### [Task prompt]
If a line in the records below contains the word "agent", copy it out.

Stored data
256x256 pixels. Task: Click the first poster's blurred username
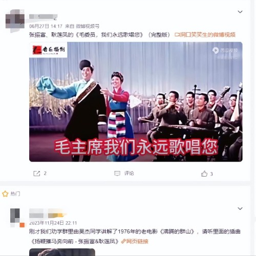[43, 17]
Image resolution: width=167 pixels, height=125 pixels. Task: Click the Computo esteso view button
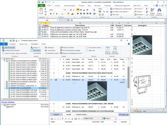(81, 115)
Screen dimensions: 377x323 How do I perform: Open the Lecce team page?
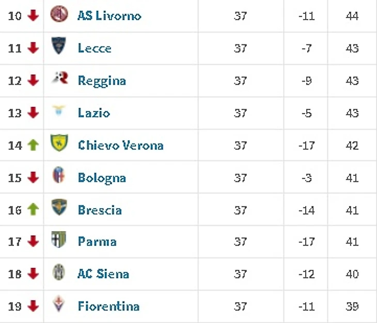[95, 48]
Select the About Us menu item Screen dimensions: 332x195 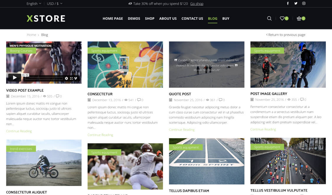pos(168,19)
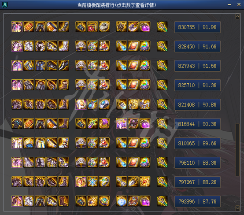
Task: Open the 792896 | 87.7% result
Action: pyautogui.click(x=197, y=201)
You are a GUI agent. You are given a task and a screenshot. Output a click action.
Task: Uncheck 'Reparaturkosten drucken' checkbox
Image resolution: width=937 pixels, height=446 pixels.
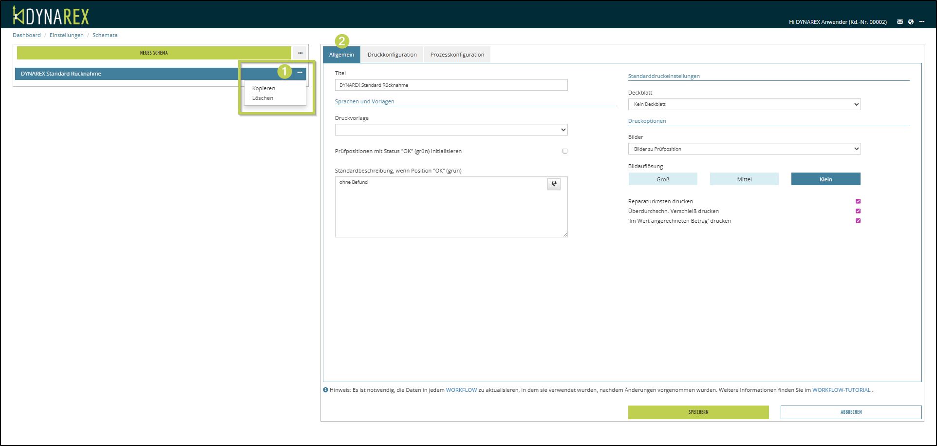click(x=858, y=201)
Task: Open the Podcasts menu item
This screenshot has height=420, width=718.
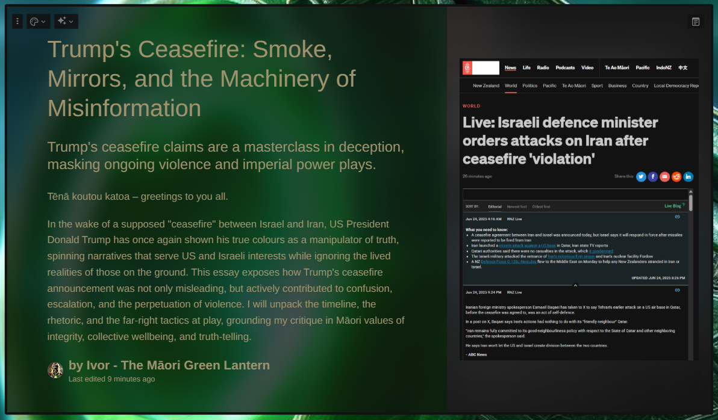Action: (x=565, y=67)
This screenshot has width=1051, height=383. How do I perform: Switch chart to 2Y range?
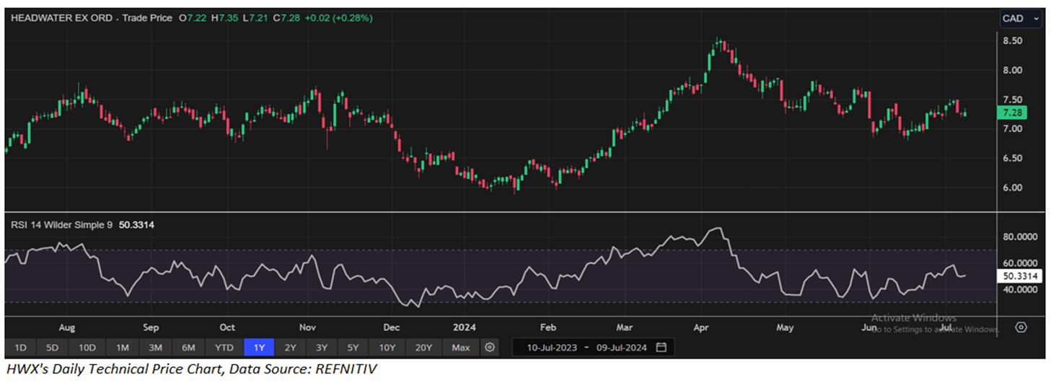pos(290,348)

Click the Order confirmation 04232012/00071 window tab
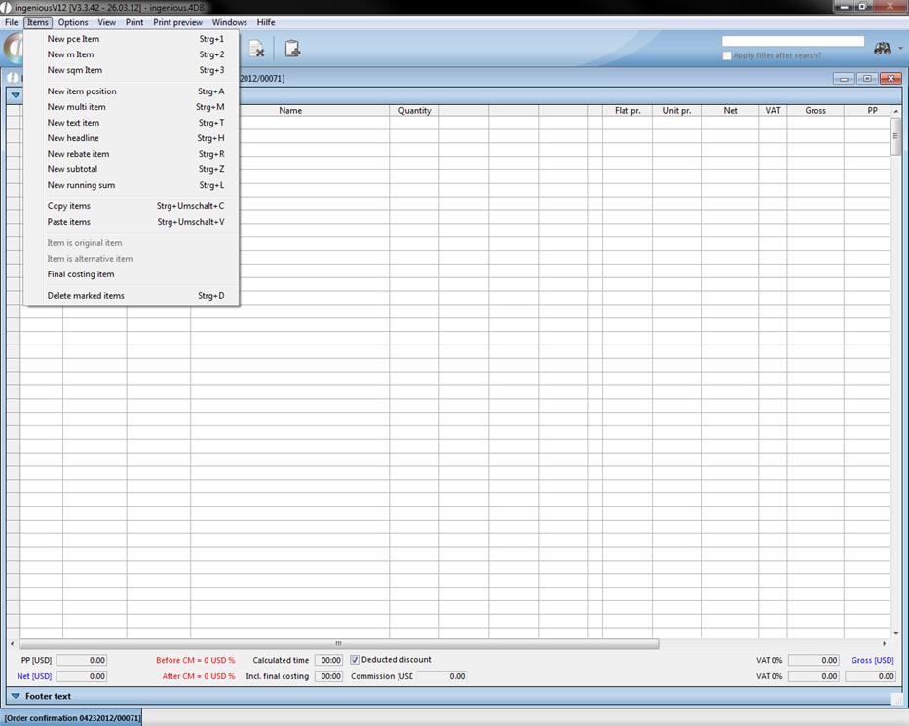pyautogui.click(x=72, y=718)
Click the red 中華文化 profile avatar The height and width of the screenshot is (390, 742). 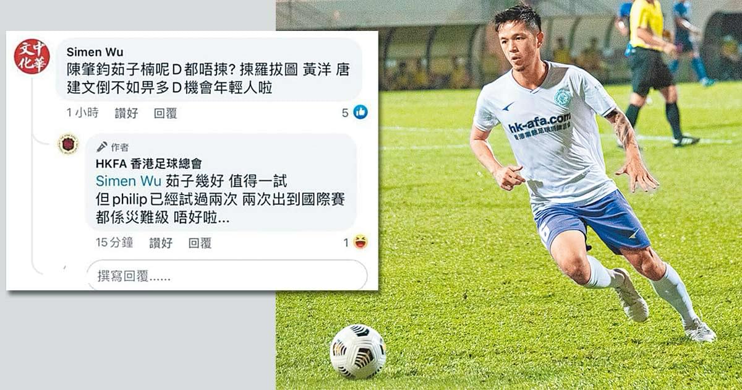point(32,56)
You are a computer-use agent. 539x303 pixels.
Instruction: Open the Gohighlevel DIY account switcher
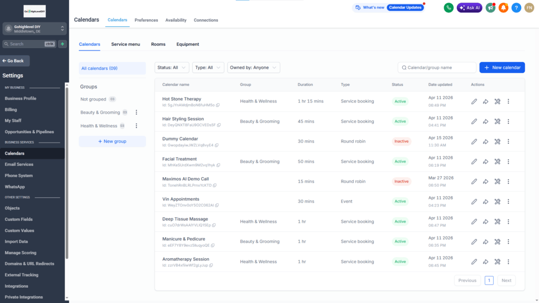pos(34,29)
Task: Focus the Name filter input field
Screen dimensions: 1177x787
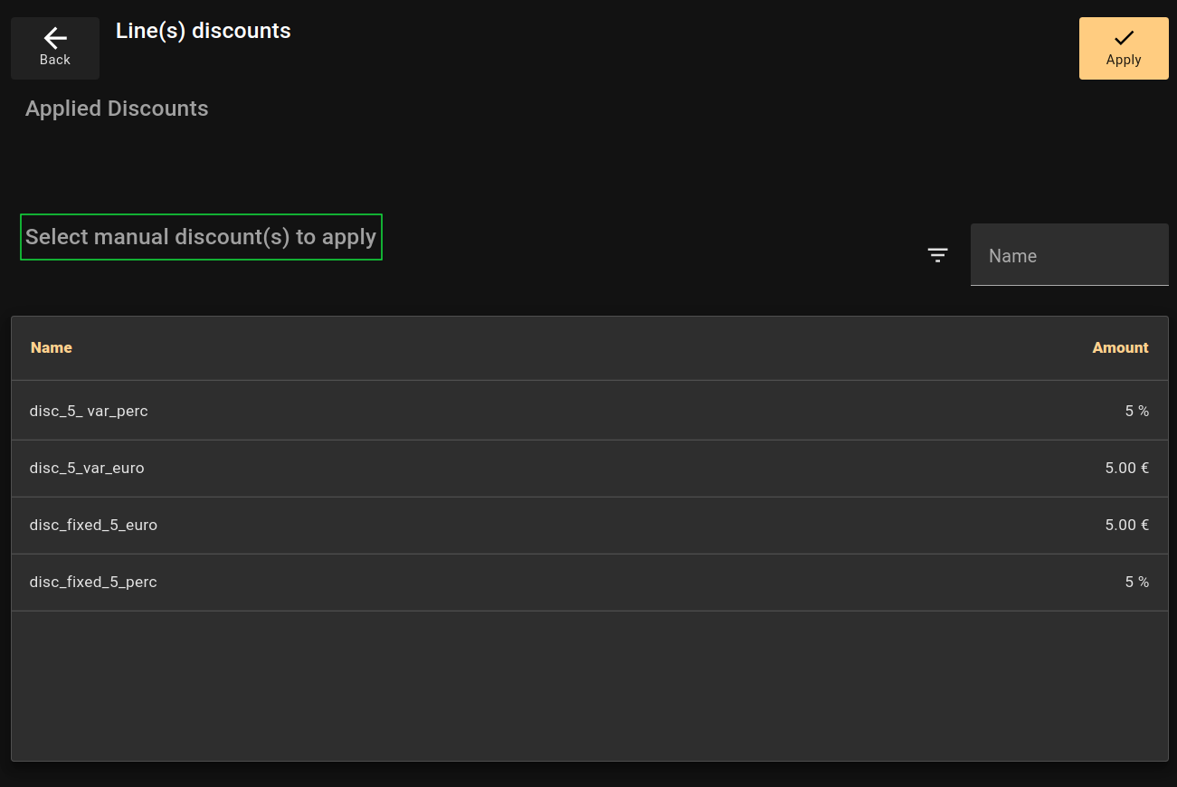Action: (x=1069, y=256)
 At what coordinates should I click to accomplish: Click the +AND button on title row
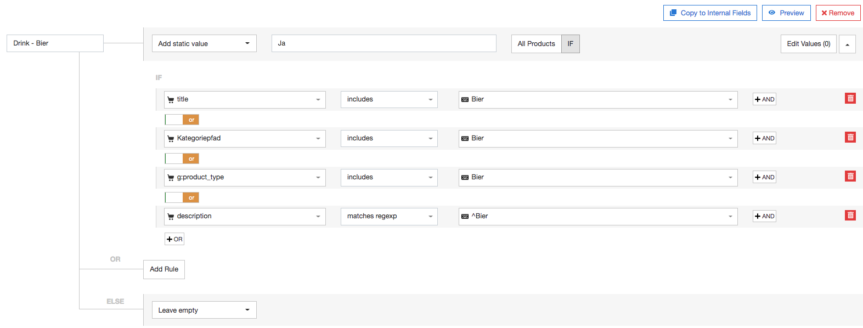pyautogui.click(x=764, y=99)
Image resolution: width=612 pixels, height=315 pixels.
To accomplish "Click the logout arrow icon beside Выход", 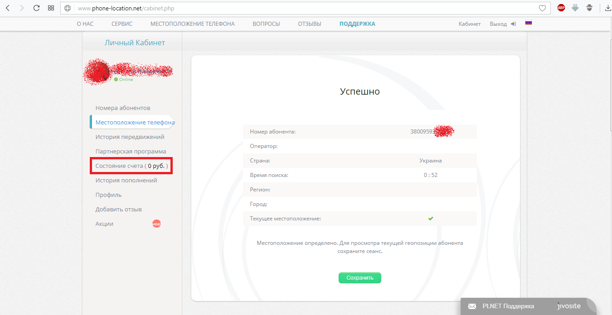I will click(513, 24).
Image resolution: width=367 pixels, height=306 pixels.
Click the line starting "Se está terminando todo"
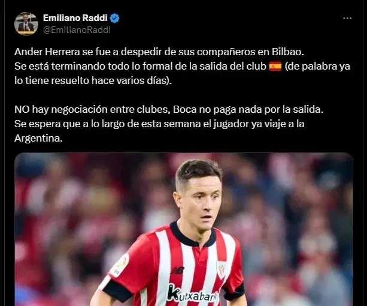(183, 67)
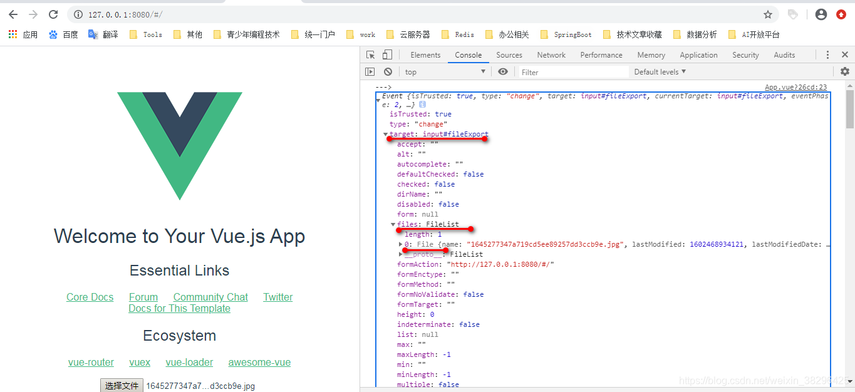Switch to the Application tab
The image size is (855, 392).
698,55
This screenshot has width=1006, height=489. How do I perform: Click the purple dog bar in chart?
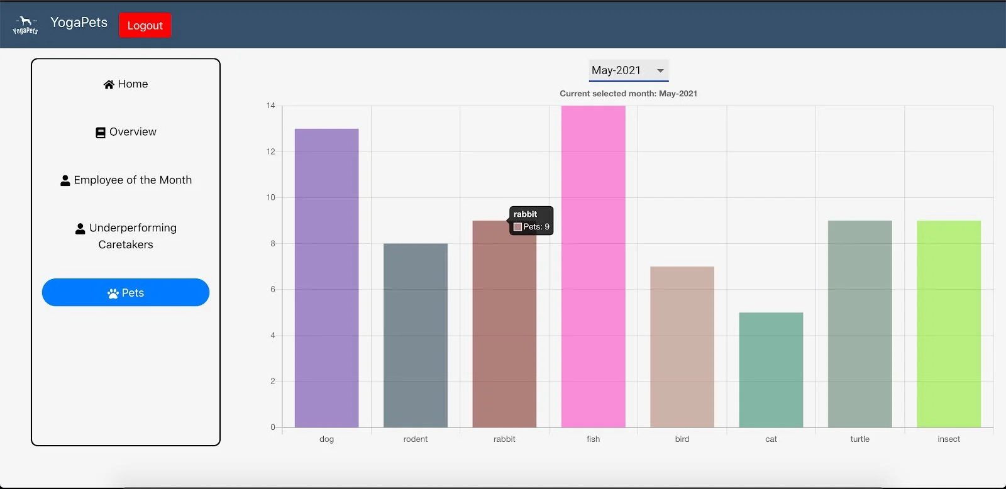point(326,278)
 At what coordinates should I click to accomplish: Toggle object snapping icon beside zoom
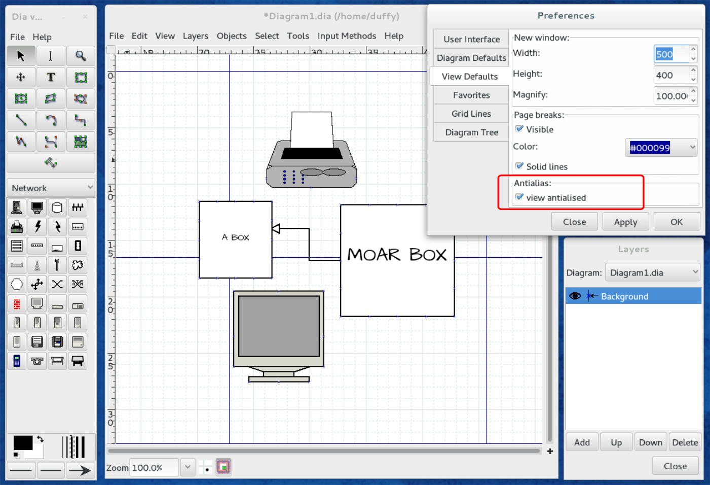coord(223,467)
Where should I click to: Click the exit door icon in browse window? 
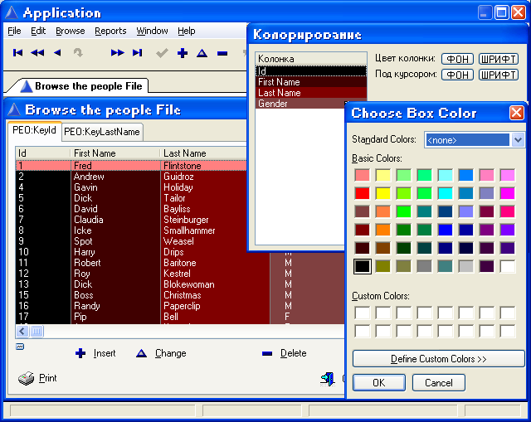click(327, 379)
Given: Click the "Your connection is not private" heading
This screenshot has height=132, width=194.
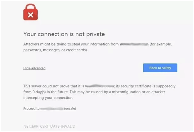Looking at the screenshot, I should point(64,34).
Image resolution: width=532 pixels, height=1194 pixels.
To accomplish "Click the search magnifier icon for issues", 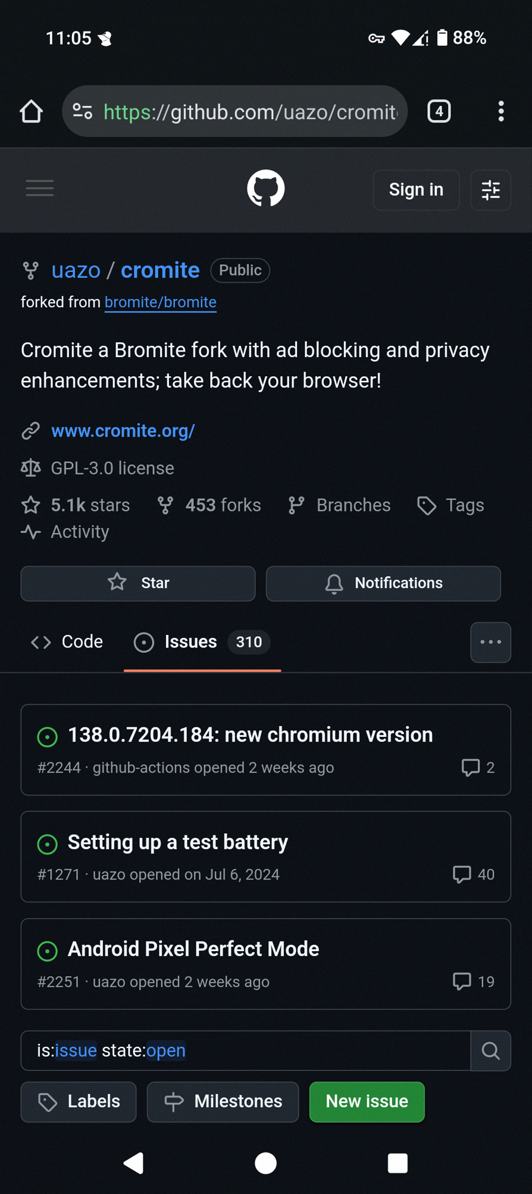I will pyautogui.click(x=490, y=1051).
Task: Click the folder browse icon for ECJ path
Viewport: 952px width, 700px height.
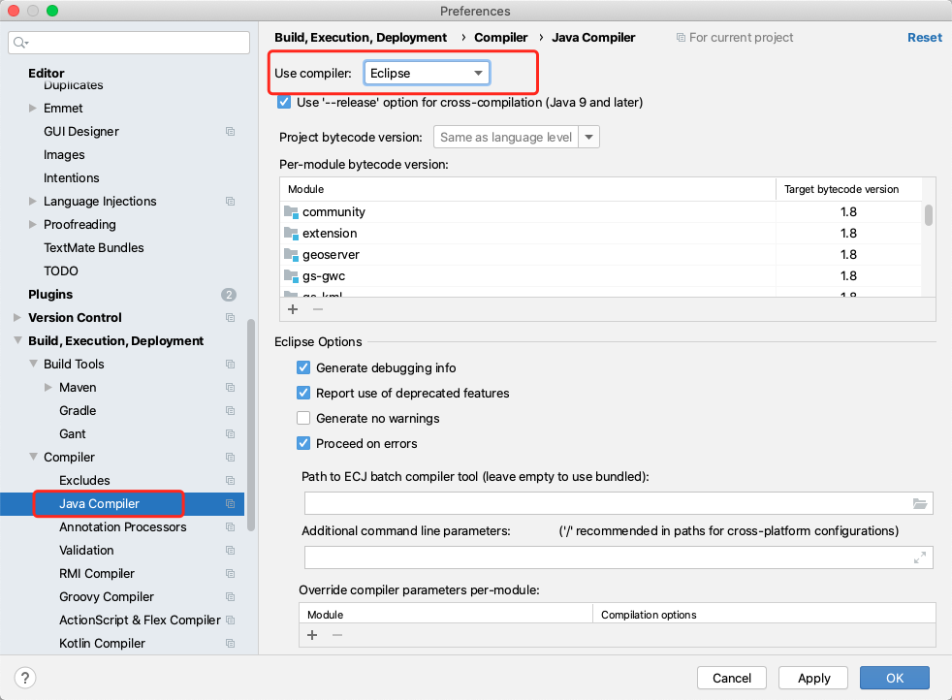Action: pos(920,503)
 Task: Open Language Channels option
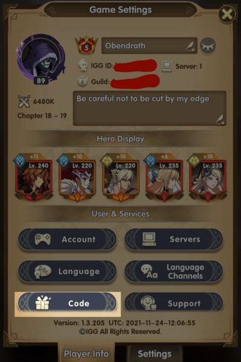point(174,272)
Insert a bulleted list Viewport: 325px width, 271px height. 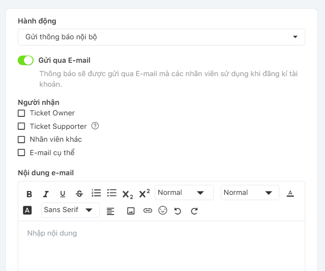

### [Solution to this task]
You are a GUI agent. You are given a task and a screenshot. Output a click action.
You are a computer-use agent. 539x303 pixels.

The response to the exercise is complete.